Objective. To determine the effect of methotrexate (MTX) on expression levels of activating receptors for IgG (Fc gamma Rs) on monocytes of rheumatoid arthritis (RA) patients in relation to changes in disease activity. Methods. The effect of MTX on Fc gamma Rs on monocytes of RA patients was evaluated ex vivo as well as in vitro. Recently diagnosed, disease-modifying antirheumatic drug (DMARD)-naive RA patients were treated with low-dose MTX. At baseline and 16 weeks after the start of MTX treatment, changes in Fc gamma R expression levels on peripheral blood monocytes were evaluated by fluorescence-activated cell sorting analysis and were correlated to changes in disease parameters. To study the direct effects of MTX on monocytes, these cells were isolated from peripheral blood monocytes of healthy controls and cultured with MTX. Other monocyte surface molecules (CD40, CD80, CD86, MHC class II) were also determined to test the specificity of the effect on Fc gamma R expression levels. Results.

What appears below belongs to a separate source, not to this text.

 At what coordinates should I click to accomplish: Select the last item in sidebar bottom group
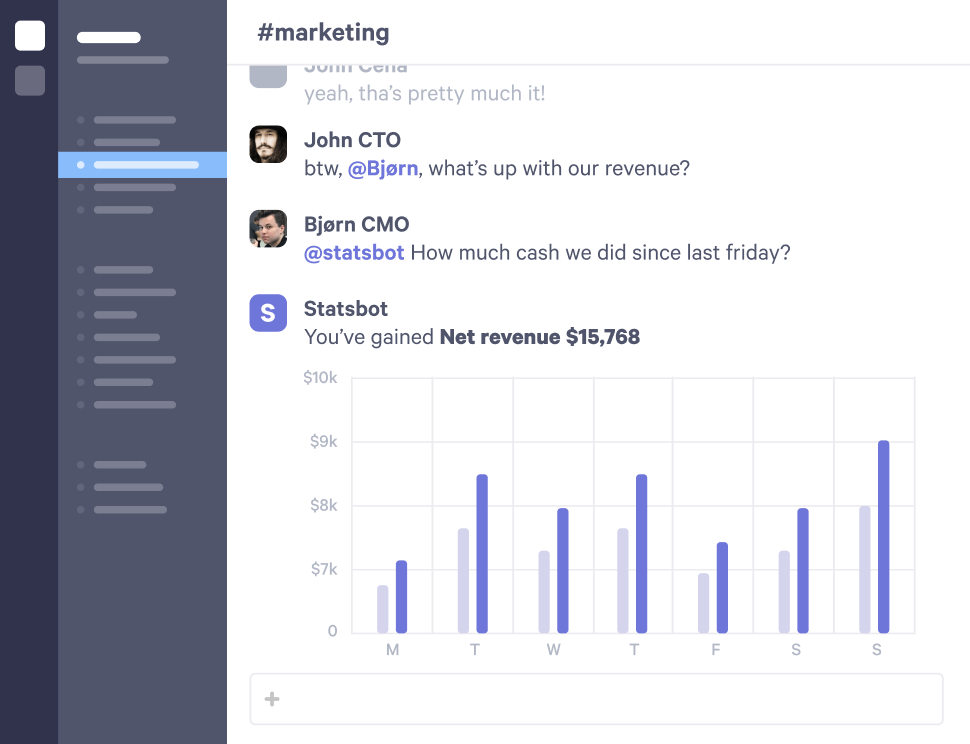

Eleven out of 15 patients improved clinically (mean disease activity score before 6.2 +/- 0.8 vs 4.3 +/- 1.7 after). Sixteen weeks after the start of MTX therapy, the expression levels of Fc gamma RI and IIa on monocytes were significantly decreased, whereas the decreases in Fc gamma RIIIa expression levels on monocytes were less marked. The percentage decrease in Fc gamma RI expression correlated with the percentage decrease in CRP and well-being. In vitro MTX selectively decreased Fc gamma RI and Fc gamma RIIa expression levels of isolated monocytes, in contrast to other surface molecules. Conclusion. The disease-modifying effect of MTX in the treatment of RA is accompanied by down-regulation of activating Fc gamma RI and IIa on monocytes, which could be a direct effect of MTX on monocytes. This down-regulation represents a new mode of action of MTX which should be considered in RA patients, especially during conditions that could give rise to monocyte activation by IgG-containing immune complexes, e.g. during antibody-based therapy of RA.